Sunday, June 14, 2015

About Time

From jsonline(Milwaukee-journal Sentinel): It has been nearly 35 years since the Americans held hostage at the U.S. Embassy in Iran came home, and they have tried in vain since then to win compensation for their suffering.
"Iran has never been held to account in any way whatsoever for having violated every tenet of international law for all of those 444 days," says Kevin Hermening, the Wisconsinite and former Marine embassy guard who at the age of 20 was the youngest hostage taken in 1979.

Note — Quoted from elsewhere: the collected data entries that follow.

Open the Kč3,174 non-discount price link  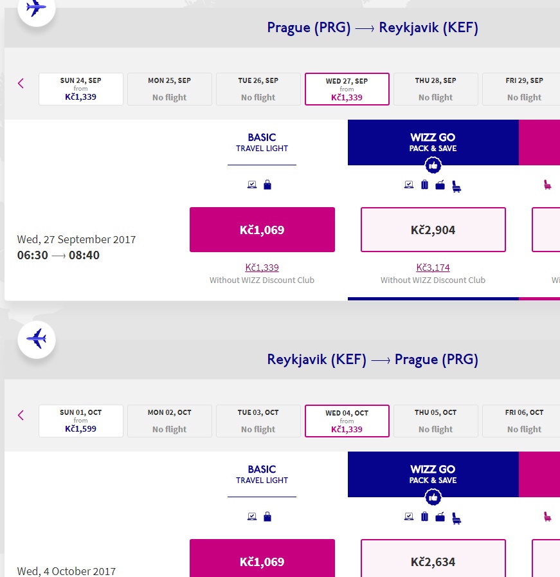(433, 268)
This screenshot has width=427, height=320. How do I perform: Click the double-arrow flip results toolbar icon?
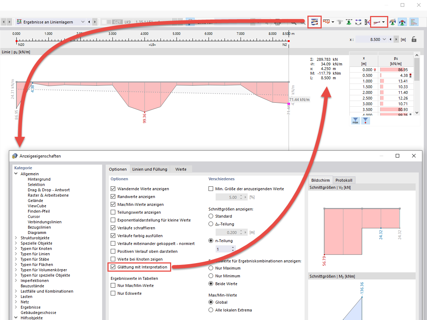[x=358, y=22]
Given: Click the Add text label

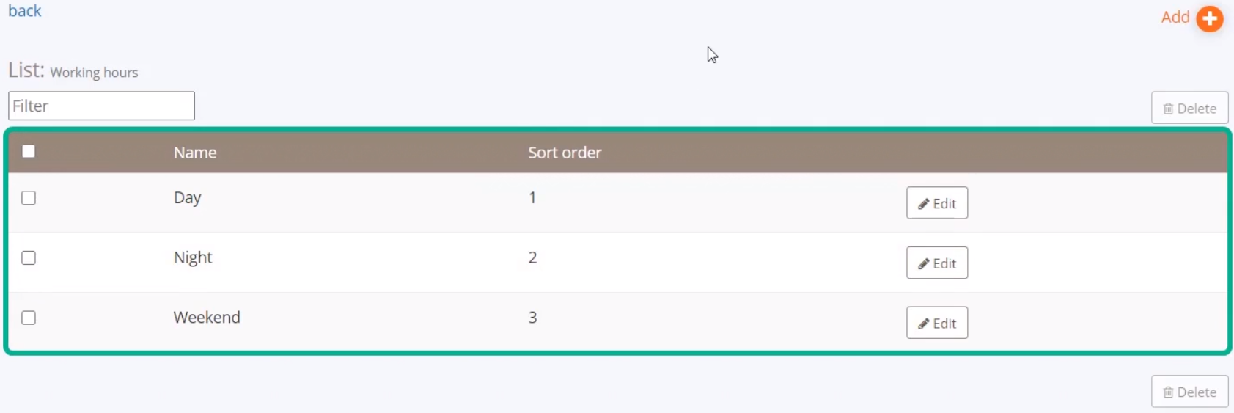Looking at the screenshot, I should [1175, 17].
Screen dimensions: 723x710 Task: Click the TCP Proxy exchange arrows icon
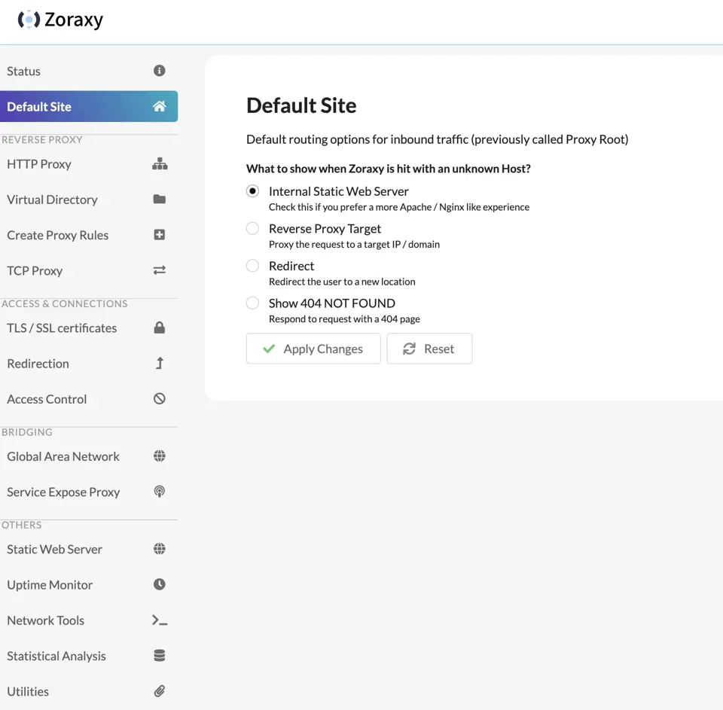159,270
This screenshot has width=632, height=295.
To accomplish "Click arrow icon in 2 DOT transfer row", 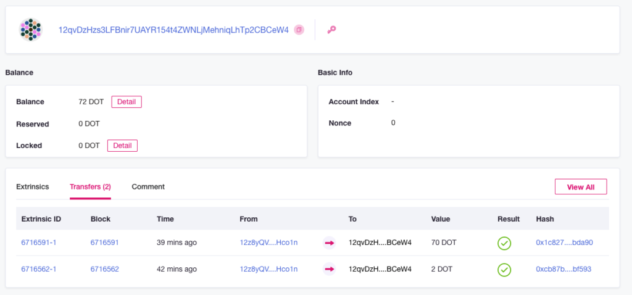I will (330, 269).
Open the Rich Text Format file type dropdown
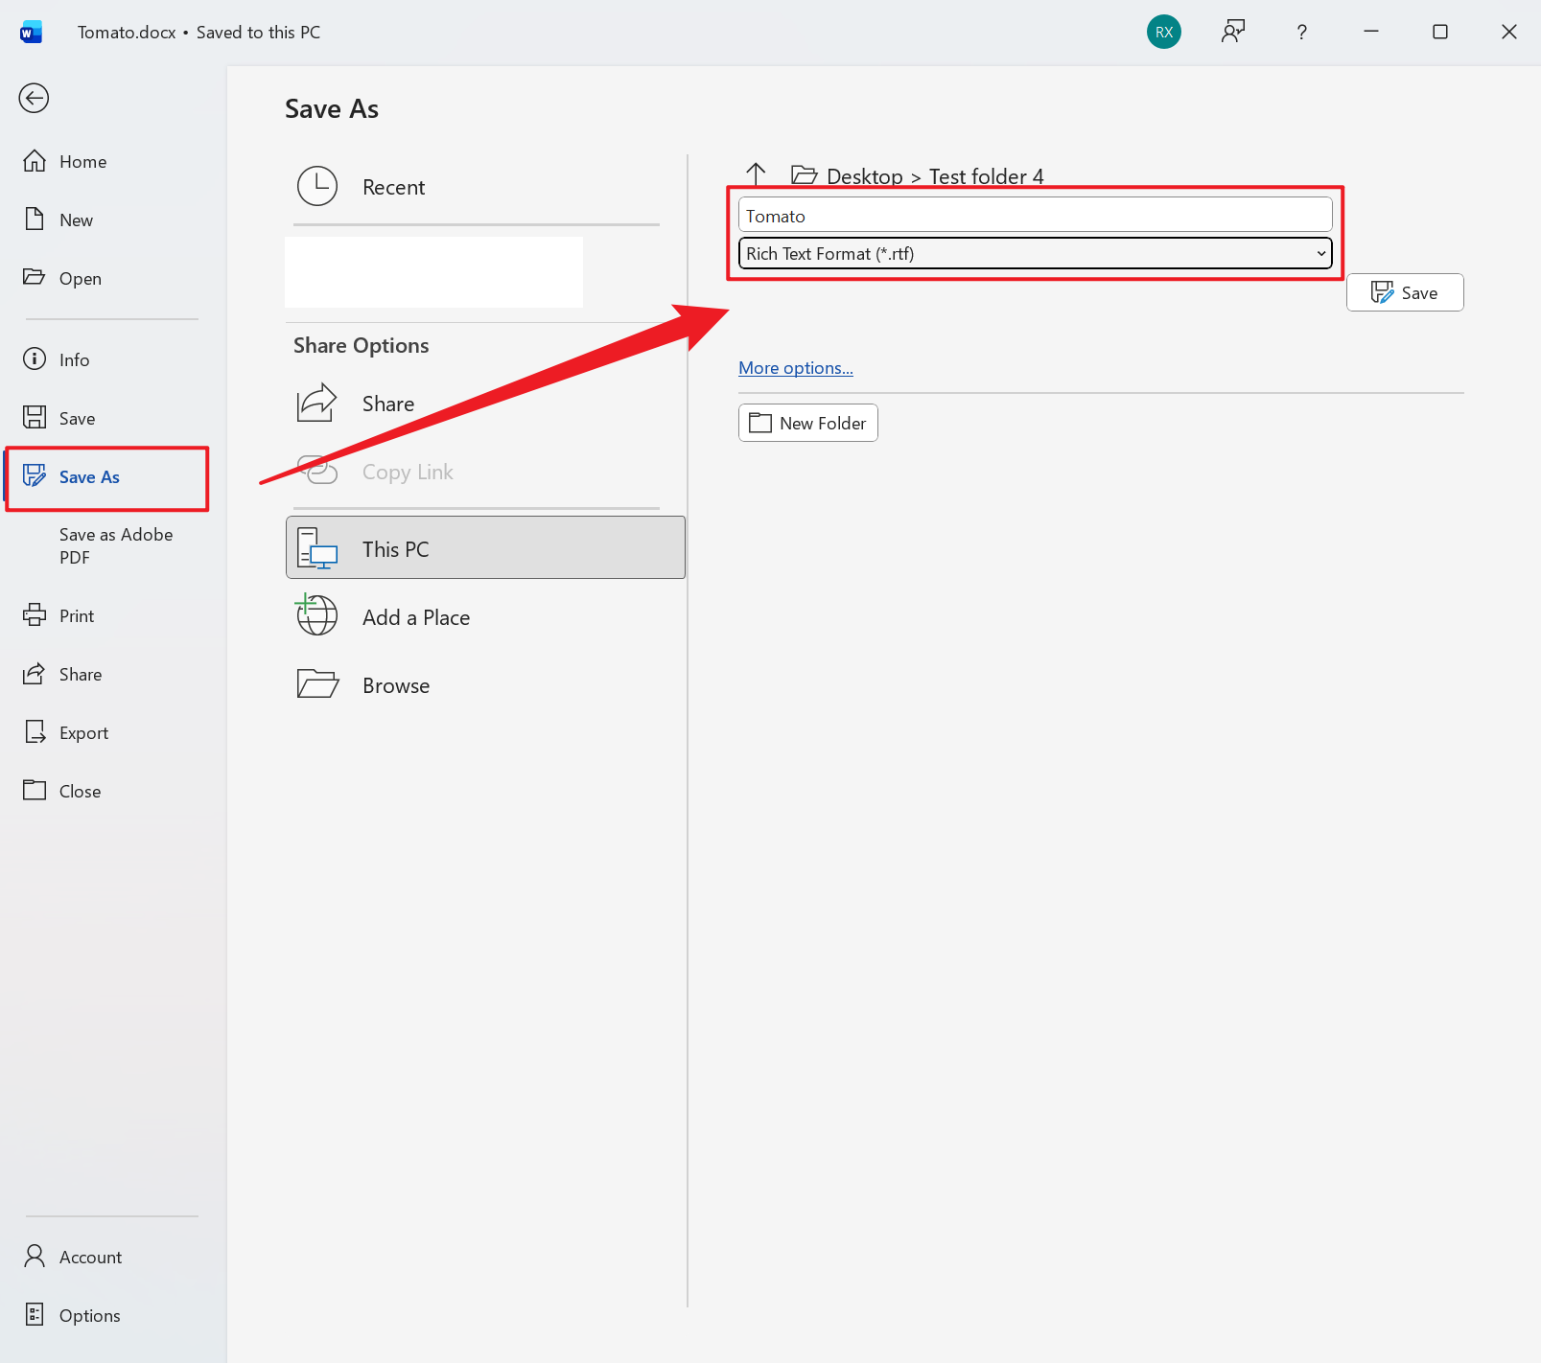This screenshot has width=1541, height=1363. pyautogui.click(x=1035, y=254)
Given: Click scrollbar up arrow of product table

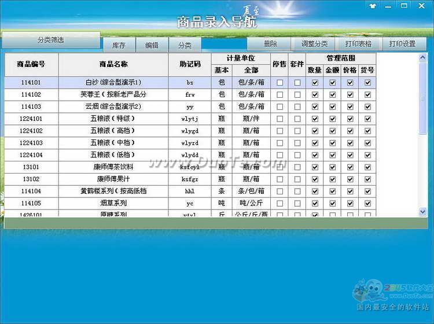Looking at the screenshot, I should [423, 57].
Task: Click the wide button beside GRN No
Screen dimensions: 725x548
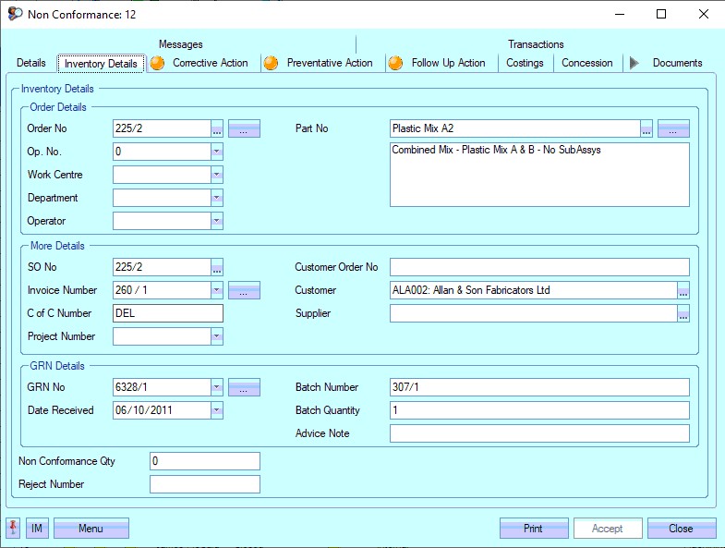Action: pyautogui.click(x=244, y=387)
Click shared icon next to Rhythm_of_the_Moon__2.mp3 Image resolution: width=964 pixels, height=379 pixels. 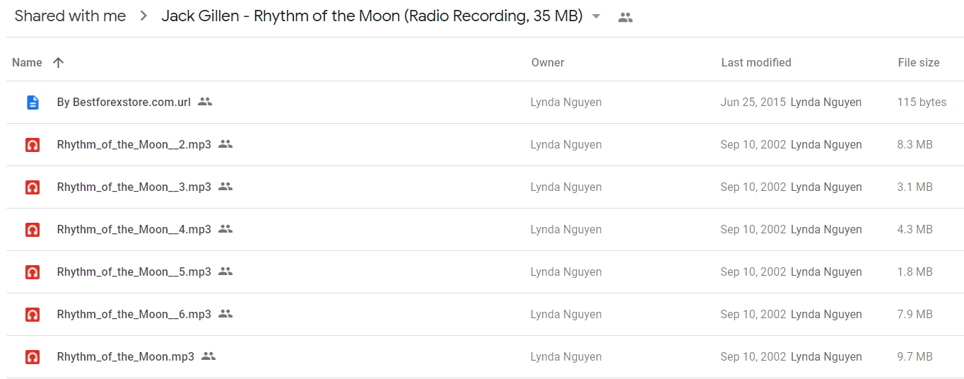point(225,144)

But a long legal and legislative saga may now be nearing an end. A Senate committee last week endorsed a remedy that could pay each of the surviving hostages $6,750 for every day they were held, or roughly $3 million apiece.
The money would not come from the Iranian government, which has proved an impossible legal target.
Instead it could come from fines and penalties paid by companies that did business illegally with Iran in violation of sanctions against that country.
http://www.jsonline.com/news/statepolitics/compensation-finally-near-for-hermening-other-iran-hostages-b99517083z1-307278621.html
Too bad the Obama administration cannot make payments to the Embassy hostages as part of the Iran nuke deal, but they refused to do that.
But it is good that the hostages, after all these years will get their money that they are owed.